CONSIGNE — Recopiez, dans le texte sur le Jardin des remparts, tout ce qui va de « Bruit du frigo a observé » jusqu'à « le faire exister. » inclus.

TEXTE À LIRE —
L’entreprise commence dès la rue. Comme une greffe temporaire de la façade, une palissade de bois brut s’impose rue Marbotin. L’installation n’est pas exactement celle de travaux publics mais il est bien question d’un lieu public en mutation. En guise d’invitation, une fresque à l’encre brune esquisse délicatement sur les planches le jardin caché là-haut. Une percée en hauteur dans le mur de pierre permet l’accès au « secret » des remparts.
Bruit du frigo n’a pas inventé ce jardin. Une pelouse, de grands platanes, des rambardes en fer forgé, une longue assise de pierre ; Le Jardin des remparts possède une riche histoire dans le quartier, réactivée le temps que ses proches voisins reprennent possession des lieux. Que ceux qui savent quelque chose racontent ! Que tous ceux qui veulent un bout de terrain aux Capucins donnent un coup de main...
Au jardin, les citadins apprivoisés sont retraités, écoliers, cuisiniers, jardiniers et artistes, engagés dans l’appropriation de leur quotidien.
Bruit du frigo a observé puis agencé les potentiels dégagés de cette exploration collective. Sur les remparts, les constructions du Cabanon vertical [2], collectif associé au projet, ont offert en journée une pratique libre des installations et ont été en soirée au service d’expériences privilégiées : banquet bordelais composé par Jean Pierre Xiradakis du fameux restaurant bordelais La Tupina et nuit d’hôtel en caravane. Des récits coquins de comédiens ponctuèrent la cuisine du chef. La suite du scénario appartient à ceux qui s’en sont emparés : anecdotes croustillantes qui resteront au jardin, parmi les secrets.
L’architecture n’a t-elle pas pour but de créer des lieux de vie ? Bruit du frigo a construit l’accès public de ce lieu privé ouvert à tous pendant trois semaines. L’impulsion donnée aux nouveaux jardiniers du quartier de se démener pour le continuer à le faire exister.
Un Bruit qui court
La théorie des complices
Gabi Farage et Yvan Detraz habitent en ville. Ils ont des voisins de palier, des cafés préférés, des soucis pour se garer… Gabi et Yvan ont fondé Bruit du frigo pour faire de cette vie quotidienne le sujet de leurs recherches. Au sein de leur équipe, ils imaginent tous les jours comment la détourner de ce qui lui est imposée.

ENTRÉES —
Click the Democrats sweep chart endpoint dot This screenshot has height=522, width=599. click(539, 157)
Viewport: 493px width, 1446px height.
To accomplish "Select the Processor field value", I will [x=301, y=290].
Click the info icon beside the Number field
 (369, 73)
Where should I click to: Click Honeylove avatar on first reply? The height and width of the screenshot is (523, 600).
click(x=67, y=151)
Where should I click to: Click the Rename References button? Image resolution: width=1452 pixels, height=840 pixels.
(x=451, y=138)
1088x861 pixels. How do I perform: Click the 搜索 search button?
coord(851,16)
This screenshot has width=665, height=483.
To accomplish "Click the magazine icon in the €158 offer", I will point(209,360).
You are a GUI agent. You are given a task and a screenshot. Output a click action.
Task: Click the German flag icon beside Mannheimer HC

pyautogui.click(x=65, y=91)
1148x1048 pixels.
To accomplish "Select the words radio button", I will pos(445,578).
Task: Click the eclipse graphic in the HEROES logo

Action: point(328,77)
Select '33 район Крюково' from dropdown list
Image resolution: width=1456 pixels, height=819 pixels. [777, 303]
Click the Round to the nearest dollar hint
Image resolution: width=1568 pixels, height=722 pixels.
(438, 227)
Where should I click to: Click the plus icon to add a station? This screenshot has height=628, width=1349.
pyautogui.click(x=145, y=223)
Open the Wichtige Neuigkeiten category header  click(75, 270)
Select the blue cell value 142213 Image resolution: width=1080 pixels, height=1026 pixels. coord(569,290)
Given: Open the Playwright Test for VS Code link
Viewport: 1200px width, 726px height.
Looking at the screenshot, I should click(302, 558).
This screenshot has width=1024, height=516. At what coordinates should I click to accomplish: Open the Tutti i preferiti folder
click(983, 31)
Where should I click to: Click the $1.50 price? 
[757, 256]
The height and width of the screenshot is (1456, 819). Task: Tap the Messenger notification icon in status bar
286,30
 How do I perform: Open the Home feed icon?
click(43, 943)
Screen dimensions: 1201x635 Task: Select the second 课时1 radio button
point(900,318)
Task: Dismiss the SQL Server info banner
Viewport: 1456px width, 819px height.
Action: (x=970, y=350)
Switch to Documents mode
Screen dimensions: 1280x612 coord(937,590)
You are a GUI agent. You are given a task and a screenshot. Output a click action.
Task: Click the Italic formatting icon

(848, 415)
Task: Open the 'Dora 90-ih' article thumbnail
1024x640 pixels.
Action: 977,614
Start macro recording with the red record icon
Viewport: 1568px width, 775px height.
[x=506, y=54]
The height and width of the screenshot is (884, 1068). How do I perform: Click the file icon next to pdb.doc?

RÉSULTAT —
Bruit du frigo a observé puis agencé les potentiels dégagés de cette exploration collective. Sur les remparts, les constructions du Cabanon vertical [2], collectif associé au projet, ont offert en journée une pratique libre des installations et ont été en soirée au service d’expériences privilégiées : banquet bordelais composé par Jean Pierre Xiradakis du fameux restaurant bordelais La Tupina et nuit d’hôtel en caravane. Des récits coquins de comédiens ponctuèrent la cuisine du chef. La suite du scénario appartient à ceux qui s’en sont emparés : anecdotes croustillantes qui resteront au jardin, parmi les secrets.
L’architecture n’a t-elle pas pour but de créer des lieux de vie ? Bruit du frigo a construit l’accès public de ce lieu privé ouvert à tous pendant trois semaines. L’impulsion donnée aux nouveaux jardiniers du quartier de se démener pour le continuer à le faire exister.